B. Notwithstanding subsection A of this section, a person who fails to comply with section 13-3821, subsection J is guilty of a class 6 felony and, in addition to any other penalty prescribed by law, the court shall order the person to pay an additional assessment of two hundred fifty dollars.  This assessment is not subject to any surcharge.  The court shall transmit the monies received pursuant to this subsection to the county treasurer.  The county treasurer shall transmit the monies received to the state treasurer.  The state treasurer shall deposit the monies received in the state general fund.  Notwithstanding any other law, the court shall not waive the assessment imposed pursuant to this subsection.

A.R.S. § 13-3821.

Q. On conviction of or adjudication of guilty except insane for any offense for which a person is required to register pursuant to this section, in addition to any other penalty prescribed by law, the court shall order the person to pay an additional assessment of two hundred fifty dollars. This assessment is not subject to any surcharge. The court shall transmit the monies received pursuant to this section to the county treasurer.  The county treasurer shall transmit the monies received to the state treasurer. The state treasurer shall deposit the monies received in the state general fund. Notwithstanding any other law, the court shall not waive the assessment imposed pursuant to this section.

A.R.S. § 13-3821.

E. A person who has been convicted, adjudicated guilty except insane or adjudicated delinquent and who is required to register in the convicting or adjudicating state for an act that would constitute an offense specified in subsection A or C of this section and who is not a resident of this state shall be required to register pursuant to this section if the person is either:

 

    1. Employed full-time or part-time in this state, with or without compensation, for more than fourteen consecutive days or for an aggregate period of more than thirty days in a calendar year.

 

    1. Enrolled as a full-time or part-time student in any school in this state for more than fourteen consecutive days or for an aggregate period of more than thirty days in a calendar year.
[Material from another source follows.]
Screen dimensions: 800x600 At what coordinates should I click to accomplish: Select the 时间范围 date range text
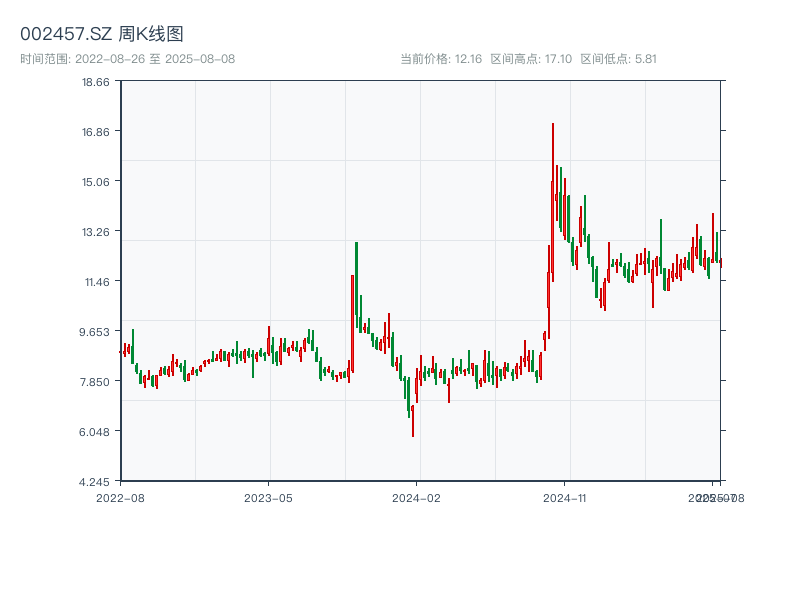click(x=127, y=59)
For the purposes of this paragraph, "school" means an educational institution of any description, public or private, wherever located in this state.

A.R.S. § 13-3821.

  1. A person who has been convicted of or adjudicated guilty except insane for a violation or attempted violation of any of the following offenses or who has been convicted of or adjudicated guilty except insane or not guilty by reason of insanity for an offense committed in another jurisdiction that if committed in this state would be a violation or attempted violation of any of the following offenses or an offense that was in effect before September 1, 1978 and that, if committed on or after September 1, 1978, has the same elements of an offense listed in this section or who is required to register by the convicting or adjudicating jurisdiction, within ten days after the conviction or adjudication or within ten days after entering and remaining in any county of this state, shall register with the sheriff of that county.